__Study questions__
[a] According to the Pilolo text, what is the literal meaning of the song "pilolo yafo be mli"?
[b] From the Pilolo text, quote the stretch from "The leader may" through "given a point.".

*** Opening Text for analysis ***

Pilolo is an outdoor game that is played among Ghanaian children. The literal English translation of the name is "time to search for". The Pilolo game is played by two or more children. The higher the number, the increase in excitement and zeal to win. An object like a stick is mostly used and the number of sticks to use is dependent on the number of children.

A non-participant hides the sticks while the participants have either closed their eyes or are not in the same location. The participant then shouts out "pi-lo-lo", the participants then run from their hideout to search for the item. A finishing point is indicated where they must send the stick to be a winner.

One needs to be smart, observant and skillful to detect where the item has been hidden. The first person that sees it secretly runs to the finish point before alerting the others after a hard time trying. It is then recorded as they reach the finish point.

==Rules==
The game is played among two or more children. When ten children have decided to play, one kid is chosen to be the leader of the game. The leader searches for small pieces of sticks. The game starts when the leader tells the other kids to hide. The leader either ensures that they are facing a wall or asks somebody to watch them so that they do not peek.

The leader may hide the sticks under stones, on top of short trees, in the grass, or even leave one on the ground just in front of the kids who are waiting. The sticks are generally hidden in a place that is convenient but not easy to find. When the sticks are hidden, the leader shouts "pilolo", and the kids run to search for the hiding sticks. As they search for the sticks they sing a song. One popular song which is sung is "pilolo yafo be mli", a Ghanaian song that literally means "pilolo nobody is expected to cry". A kid who finds a small piece of the stick first may pretend to have not seen it or may pick it up fast when the others are not watching and run to touch the leader. The others would have to do the same. The child who finds the stick is then given a point.

*** Closing Text for analysis ***
*** Opening Information provided ***

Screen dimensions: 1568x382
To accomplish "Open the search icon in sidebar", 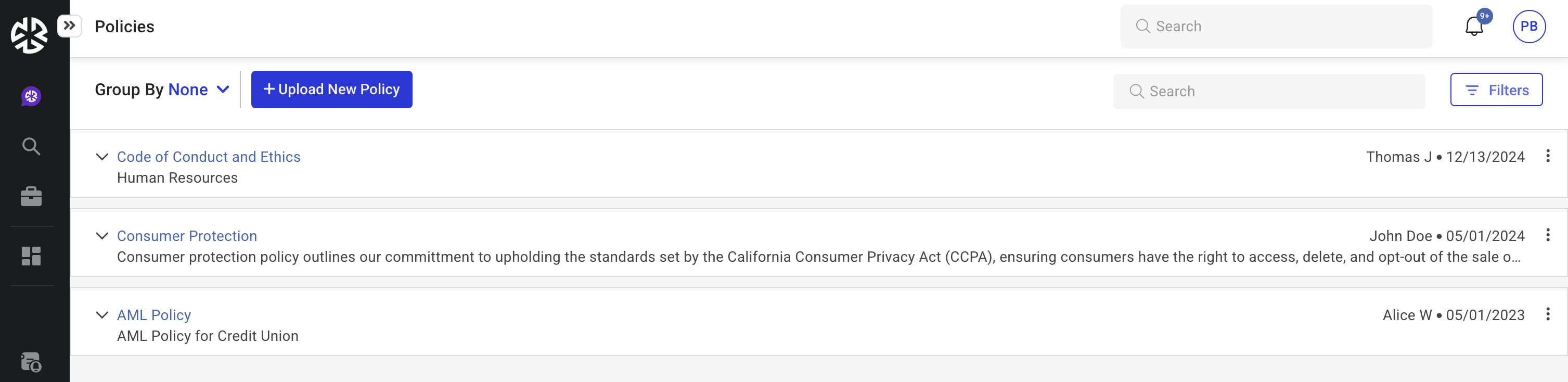I will pos(31,146).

*** Closing Information provided ***

__Answer list__
[a] It literally means "pilolo nobody is expected to cry".

[b]
The leader may hide the sticks under stones, on top of short trees, in the grass, or even leave one on the ground just in front of the kids who are waiting. The sticks are generally hidden in a place that is convenient but not easy to find. When the sticks are hidden, the leader shouts "pilolo", and the kids run to search for the hiding sticks. As they search for the sticks they sing a song. One popular song which is sung is "pilolo yafo be mli", a Ghanaian song that literally means "pilolo nobody is expected to cry". A kid who finds a small piece of the stick first may pretend to have not seen it or may pick it up fast when the others are not watching and run to touch the leader. The others would have to do the same. The child who finds the stick is then given a point.